Don't overload 'life-rafts' of quality

This letter is a response to the front page story of the February 2004 edition, ‘Lawlessness rules”. As an educator myself, I empathise with the educators at Gelvandale Senior

Secondary School in Port Elizabeth.

Obviously they are doing something right if they have been enjoying a near-100% pass rate.
They must be committed, conscientious and hardworking in order to achieve such results, very often under adverse

conditions. Ask any teacher.

It is very easy for politicians to condemn certain policies of schools and demand rights — especially when they think that it will gain them votes. But I wonder if they would endure teaching for one week under the circumstances that they have created.

There is sound logic behind limiting the intake of a school. It is not about excluding the right of others to a good education, but about the right of those in the school to have a good education. You know what happens if everybody on a sinking ship jumps on to a life raft and overloads it. It sinks. Everybody on board perishes. The measures taken to prevent this might seem extreme in some cases but it is to safeguard those on board.

The same goes for not readmitting pupils who have twice failed. Why do pupils fail in a school with a near-100% pass rate? There could be many reasons but we should not overlook that the learner could be responsible for this. Schools should investigate what the problem is and have intervention programmes, but you can only do so much. If a learner doesn’t do his/her share, should they continue filling a desk that someone more eager to learn could fill? The school governing body, together with the parents of a school, should decide on the admission policy.

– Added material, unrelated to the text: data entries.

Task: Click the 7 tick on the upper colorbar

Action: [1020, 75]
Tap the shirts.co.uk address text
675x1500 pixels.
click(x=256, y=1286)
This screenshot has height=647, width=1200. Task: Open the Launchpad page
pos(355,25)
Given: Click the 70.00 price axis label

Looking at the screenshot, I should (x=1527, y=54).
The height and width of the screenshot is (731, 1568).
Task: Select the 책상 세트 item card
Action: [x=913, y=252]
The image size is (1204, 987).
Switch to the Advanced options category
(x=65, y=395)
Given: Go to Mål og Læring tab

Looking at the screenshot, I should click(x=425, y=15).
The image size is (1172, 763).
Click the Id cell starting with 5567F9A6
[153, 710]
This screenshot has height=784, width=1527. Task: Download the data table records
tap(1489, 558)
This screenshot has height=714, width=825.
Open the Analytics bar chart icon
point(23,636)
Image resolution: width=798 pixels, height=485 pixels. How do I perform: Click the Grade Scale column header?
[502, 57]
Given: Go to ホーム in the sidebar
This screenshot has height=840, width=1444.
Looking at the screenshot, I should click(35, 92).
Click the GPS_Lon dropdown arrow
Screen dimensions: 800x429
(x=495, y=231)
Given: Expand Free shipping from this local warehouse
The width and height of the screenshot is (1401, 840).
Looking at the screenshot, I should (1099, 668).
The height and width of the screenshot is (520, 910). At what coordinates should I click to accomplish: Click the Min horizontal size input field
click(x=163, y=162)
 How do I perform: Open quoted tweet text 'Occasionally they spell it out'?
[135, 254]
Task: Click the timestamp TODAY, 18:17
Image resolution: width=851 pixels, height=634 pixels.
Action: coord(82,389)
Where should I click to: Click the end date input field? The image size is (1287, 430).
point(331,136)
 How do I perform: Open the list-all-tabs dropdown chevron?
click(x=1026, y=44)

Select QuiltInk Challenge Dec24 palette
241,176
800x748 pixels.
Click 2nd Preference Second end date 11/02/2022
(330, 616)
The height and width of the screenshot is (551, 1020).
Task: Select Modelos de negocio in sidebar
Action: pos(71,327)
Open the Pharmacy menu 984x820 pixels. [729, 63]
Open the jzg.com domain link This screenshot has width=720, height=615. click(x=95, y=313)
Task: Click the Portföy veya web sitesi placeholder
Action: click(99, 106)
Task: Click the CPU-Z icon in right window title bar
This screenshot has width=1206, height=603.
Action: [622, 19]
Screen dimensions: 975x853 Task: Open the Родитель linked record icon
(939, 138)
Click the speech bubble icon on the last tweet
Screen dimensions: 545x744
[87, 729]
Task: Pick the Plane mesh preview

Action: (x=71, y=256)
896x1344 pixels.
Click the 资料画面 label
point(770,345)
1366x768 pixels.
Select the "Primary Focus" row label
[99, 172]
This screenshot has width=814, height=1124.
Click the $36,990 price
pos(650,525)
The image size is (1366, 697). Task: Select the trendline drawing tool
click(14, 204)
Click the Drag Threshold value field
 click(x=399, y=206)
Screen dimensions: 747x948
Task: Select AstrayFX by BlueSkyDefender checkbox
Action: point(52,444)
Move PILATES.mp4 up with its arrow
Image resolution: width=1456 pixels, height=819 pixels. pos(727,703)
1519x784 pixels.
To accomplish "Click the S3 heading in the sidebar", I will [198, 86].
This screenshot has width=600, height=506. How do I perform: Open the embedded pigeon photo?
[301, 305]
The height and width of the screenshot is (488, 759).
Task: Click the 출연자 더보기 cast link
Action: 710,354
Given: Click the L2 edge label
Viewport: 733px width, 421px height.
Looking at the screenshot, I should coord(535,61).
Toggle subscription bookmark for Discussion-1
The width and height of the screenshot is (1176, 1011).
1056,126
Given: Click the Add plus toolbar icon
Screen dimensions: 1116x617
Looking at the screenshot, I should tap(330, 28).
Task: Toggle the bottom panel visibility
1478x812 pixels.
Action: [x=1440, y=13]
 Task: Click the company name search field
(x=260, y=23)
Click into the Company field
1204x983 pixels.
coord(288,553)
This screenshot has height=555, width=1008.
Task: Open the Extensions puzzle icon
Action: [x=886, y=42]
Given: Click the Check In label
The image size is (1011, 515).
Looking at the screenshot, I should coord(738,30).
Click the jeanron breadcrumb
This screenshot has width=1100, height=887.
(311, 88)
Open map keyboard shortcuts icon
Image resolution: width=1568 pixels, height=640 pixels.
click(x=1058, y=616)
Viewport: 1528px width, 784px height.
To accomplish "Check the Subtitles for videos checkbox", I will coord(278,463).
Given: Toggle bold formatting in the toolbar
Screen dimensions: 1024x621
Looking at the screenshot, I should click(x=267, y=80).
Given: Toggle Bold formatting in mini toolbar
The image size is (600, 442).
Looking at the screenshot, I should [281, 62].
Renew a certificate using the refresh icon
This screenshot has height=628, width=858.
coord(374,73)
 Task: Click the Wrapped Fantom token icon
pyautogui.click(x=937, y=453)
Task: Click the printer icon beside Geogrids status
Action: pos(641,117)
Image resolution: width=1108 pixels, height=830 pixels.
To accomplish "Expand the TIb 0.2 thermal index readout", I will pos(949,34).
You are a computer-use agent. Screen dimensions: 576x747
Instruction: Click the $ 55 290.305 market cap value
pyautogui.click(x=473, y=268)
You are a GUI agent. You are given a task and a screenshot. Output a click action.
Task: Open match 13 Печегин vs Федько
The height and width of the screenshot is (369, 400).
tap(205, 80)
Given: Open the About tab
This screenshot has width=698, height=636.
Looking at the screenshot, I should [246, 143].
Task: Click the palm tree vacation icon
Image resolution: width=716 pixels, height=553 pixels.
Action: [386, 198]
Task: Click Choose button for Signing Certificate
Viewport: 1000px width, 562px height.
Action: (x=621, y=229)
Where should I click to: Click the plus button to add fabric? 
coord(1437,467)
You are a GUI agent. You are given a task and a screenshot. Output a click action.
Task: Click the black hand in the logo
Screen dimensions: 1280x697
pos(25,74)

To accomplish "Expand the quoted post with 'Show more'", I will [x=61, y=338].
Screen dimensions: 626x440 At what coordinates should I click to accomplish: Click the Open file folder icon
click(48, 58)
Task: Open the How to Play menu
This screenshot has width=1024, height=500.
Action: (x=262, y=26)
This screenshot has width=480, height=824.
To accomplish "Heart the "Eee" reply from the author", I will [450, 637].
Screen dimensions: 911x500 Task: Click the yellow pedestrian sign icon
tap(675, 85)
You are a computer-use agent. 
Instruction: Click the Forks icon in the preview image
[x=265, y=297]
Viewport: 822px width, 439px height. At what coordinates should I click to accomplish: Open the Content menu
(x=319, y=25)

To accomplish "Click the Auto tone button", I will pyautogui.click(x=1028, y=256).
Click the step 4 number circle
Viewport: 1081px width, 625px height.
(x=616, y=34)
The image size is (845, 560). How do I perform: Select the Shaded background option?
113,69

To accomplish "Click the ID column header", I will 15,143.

The measures that African National Congress MPL Christian Martin took to get everybody onboard were not very considerate. Not being an educator, he might not fully understand what consequences his demands would have. His actions could jeopardise the very education that he seems to be championing. Are there no other schools in the region? Was there really no other way out?

Let us not sink the few life rafts of quality education that we have.